[QUOTED PASSAGE]
- News ››
- Business News ››
- Features ››
- Gossip ››
- Buzz FM News
- Tourism ››
Vanuatu Prison System – a personal view
With what has been happening of late
I thought we should take this space to revisit the customs and cultures behind a Typical prison service and then look at what we have here in Vanuatu that is so obviously not working for anyone. So please get your coffee ready and sit relax, have a read and enjoy the morning.
What is a prison?
A prison, penitentiary, or correctional facility is a place in which individuals are physically confined or interned and usually deprived of a range of personal freedoms.
Who is a prisoner?
A prisoner is someone who is held forcibly against his/her will.
Prisons are conventionally institutions, which form part of the criminal justice system of a country, such that imprisonment or incarceration is a legal penalty that may be imposed by the state for the commission of a crime. ( Do the Crime, Do the Time)
In many countries, the term gaol (jail) is considered synonymous with prison, although legally these are often distinct institutions: typically jails are intended to hold persons awaiting trials or serving sentences of less than one year, whereas prisons host prisoners serving longer sentences. (In Vanuatu most homes are doing this, a form of billet system if you like, with prisoners walking the streets at night at will practicing what they went to prison for in the 1st place many achieving A plus in Robbery as a final commendation, with a certificate to prove it!!!)
A criminal suspect who has been charged with or is likely to be charged with a criminal offense may be held on remand in prison if he or she is denied, refused or unable to meet conditions of bail, or is unable to post bail. This may also occur where the court determines that the suspect is at risk of absconding before the trial, or is otherwise a risk to society. A criminal defendant may also be held in prison while awaiting trial or a trial verdict. If found guilty, a defendant will be convicted and may receive a custodial sentence requiring imprisonment.
Prisons may also be used as a tool of political repression to detain political prisoners, prisoners of conscience, and "enemies of the state", particularly by authoritarian regimes. In times of war or conflict, prisoners of war may also be detained in prisons. A prison system is the organizational arrangement of the provision and operation of prisons, and depending on their nature, may invoke a corrections system. Although people have been imprisoned throughout history, they have also regularly been able to perform prison escapes.
It would appear we have no prisons in Vanuatu as we keep losing our detainees and then a select few of our politicians seem to be able to miraculously do what the service cannot and retrieve them, funny that eh...
[/QUOTED PASSAGE]
EXERCISE GOAL
According to the piece on the Vanuatu prison system, who are jails typically meant to hold?
[SOURCE MATERIAL]
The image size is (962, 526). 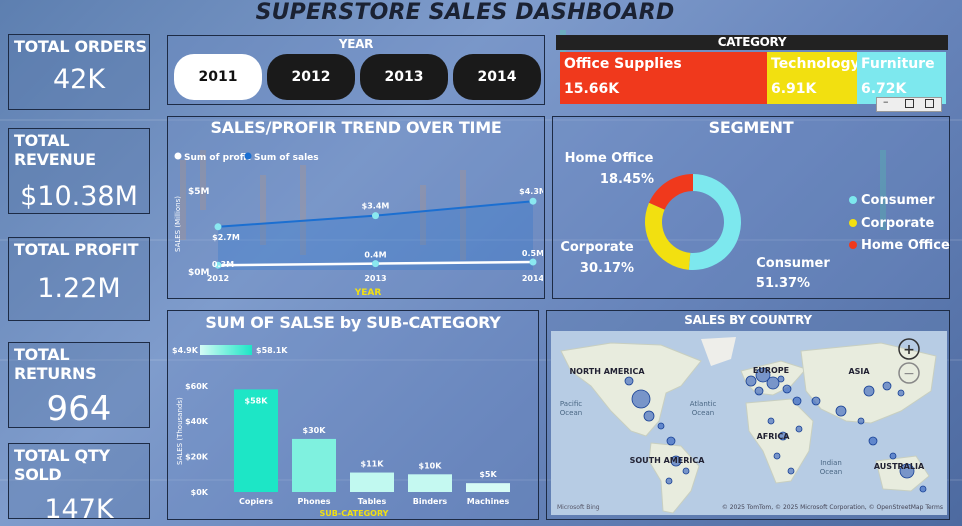 What do you see at coordinates (197, 386) in the screenshot?
I see `bar-ytick: $60K` at bounding box center [197, 386].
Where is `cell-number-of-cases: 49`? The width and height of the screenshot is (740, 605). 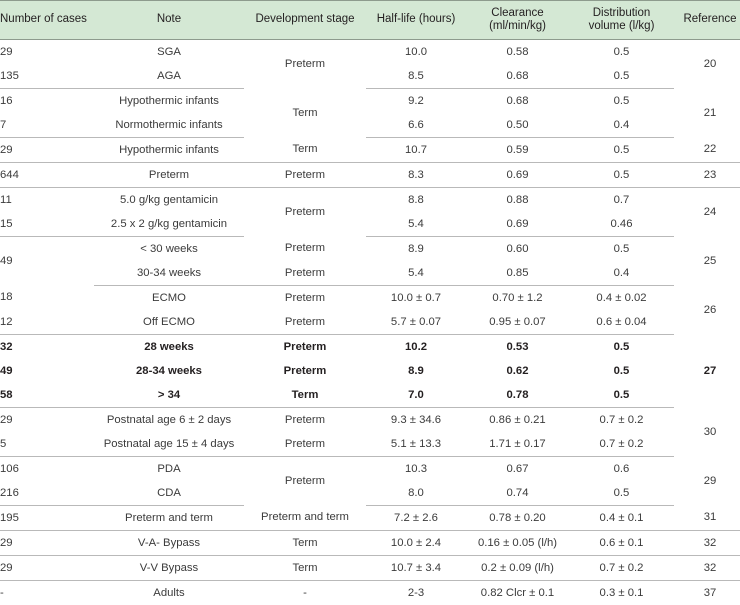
[/SOURCE MATERIAL]
YOUR SOLUTION
Persons awaiting trial or serving sentences of less than one year.